Потом выпил сам и поставил фляжку в ручей; быстрый поток залепетал бурно, вскипел, встретив препятствие, и принялся омывать его ледяными прозрачными струями. А в воздухе пахнул и растворился аромат национальной отравы, поглощенный, как показалось, дымовым столбом.
— Стоит идол, — продолжал Жека, — весь позеленел, окисляется, но века простоит.
— Да, — подтвердил Митя задумчиво, — все пройдет, с русскими может случиться мутация, но идея останется.
— Идея империи?
— Лобного места, где Антихрист сражается с Христом.
— Кстати, прохожу я мимо Казанского, засмотрелся на полководцев (жалко, Суворова перенесли — на Марсовом поле он наверняка гляделся импозантнее), так вот, там странно пахнет.
— У Казанского музея пахнет атеизмом.
— Наоборот! Сквознячок такой знобкий меж колоннами, в прошлом году не так сквозило… что они там прячут, может, мощи?
— Мощи развеяны по ветру в девятнадцатом году.
— Их развеешь, а они соберутся, с такой-то энергией…
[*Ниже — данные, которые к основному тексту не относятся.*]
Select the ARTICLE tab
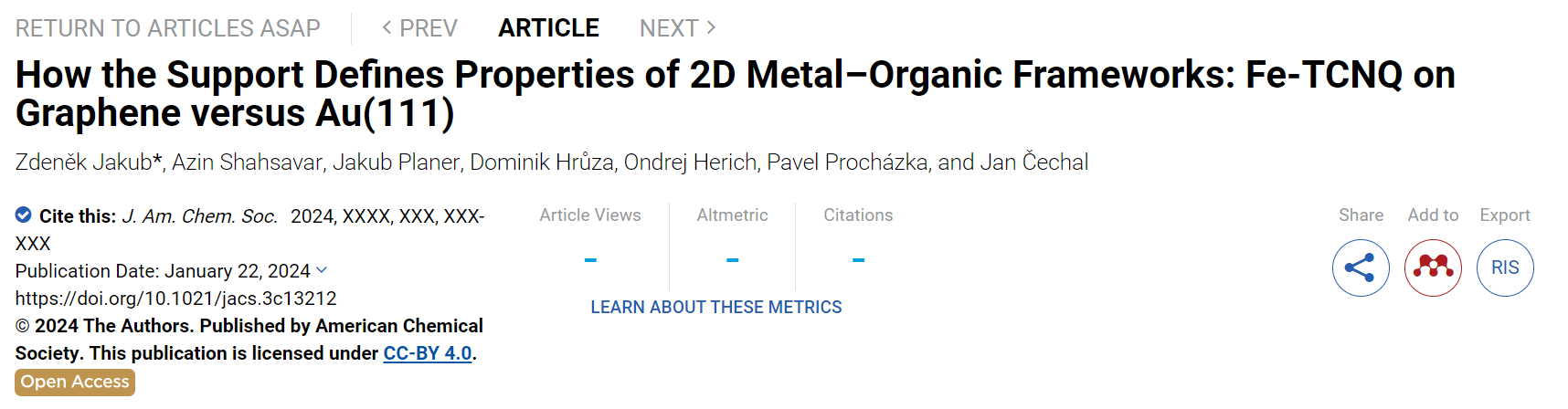This screenshot has width=1568, height=409. (x=548, y=28)
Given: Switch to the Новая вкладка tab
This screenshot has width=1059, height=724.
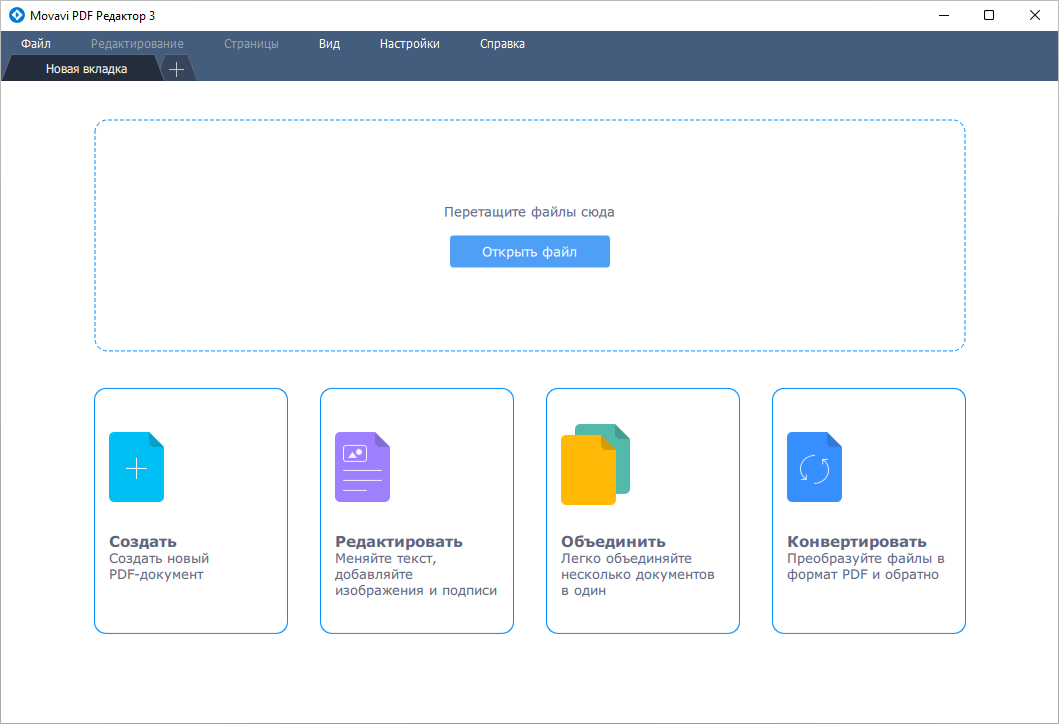Looking at the screenshot, I should point(89,68).
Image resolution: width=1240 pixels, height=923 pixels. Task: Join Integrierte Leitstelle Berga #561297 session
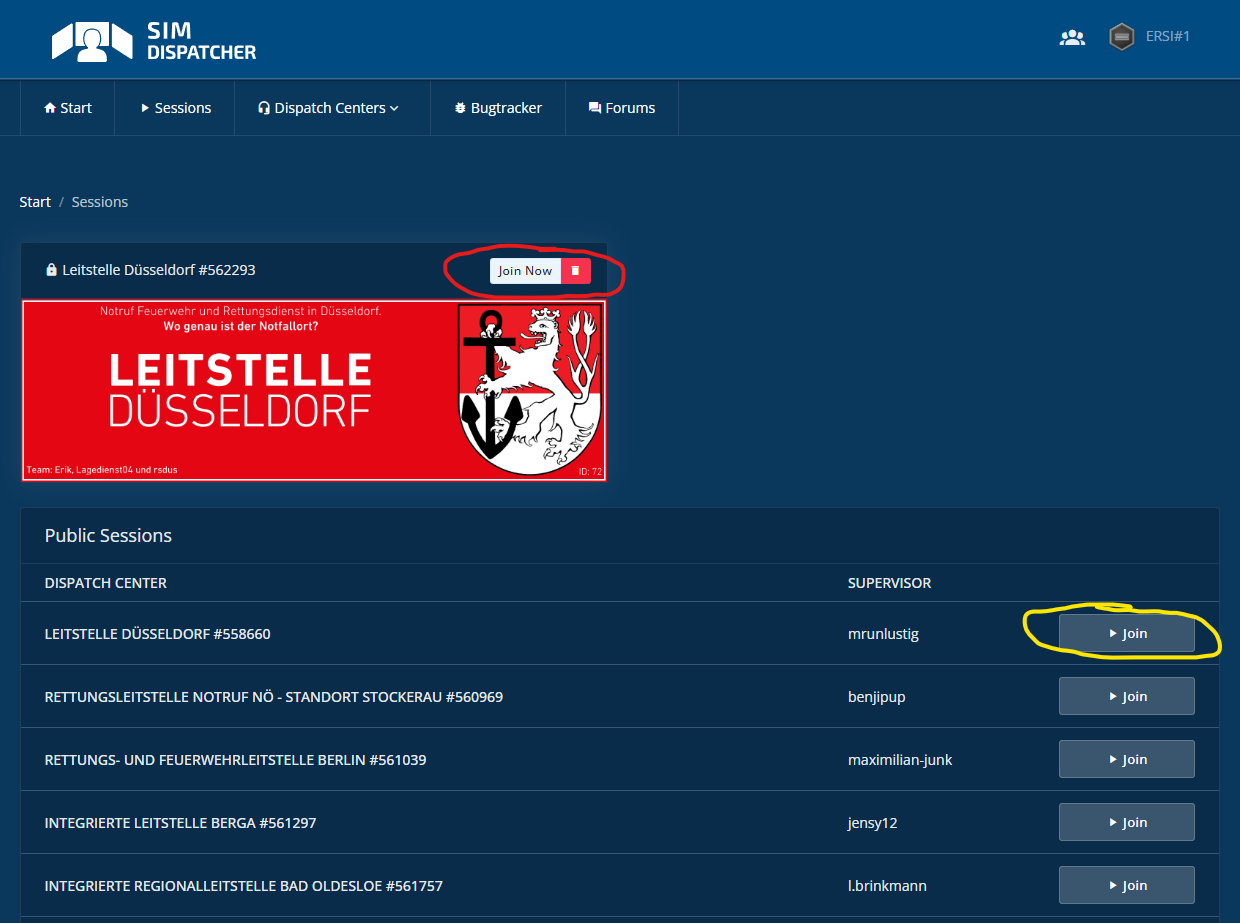[x=1126, y=823]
— Жека, ты поражаешь меня.
— Правда?
— Не паясничай. Зачем тебе оккультизм и вся эта чертовщина, если ты знаешь, что Христос воскрес?
— У тебя своя компания, у меня своя.
— Говорю, не паясничай.
— Эту необычную силу, — сказал Вэлос проникновенно, — я получил благодаря тебе, Митя. Вот здесь, в детстве, на этой полянке. — Словно в подтверждение столб дыма дрогнул и слегка приподнялся, обнажая русло ручья с прошлогодним листом на дне, багряно-золотым. — Эту силу ты укреплял и подкреплял своими фантазиями. С какой-то высшей точки зрения, я и есть твоя фантазия. Фантом, так сказать.
— Все ты врешь, Вэлос.
— Может, и вру. Но гипотеза любопытная: с десяти лет я чувствую зависимость от тебя, то есть от твоего воображения. А с твоими евангельскими всадниками просто изнемог. Отпустил бы ты меня, Мить.
— Свободен, Вэлос! — Митя рассмеялся в духе шутовской выходки приятеля. — Верный бес!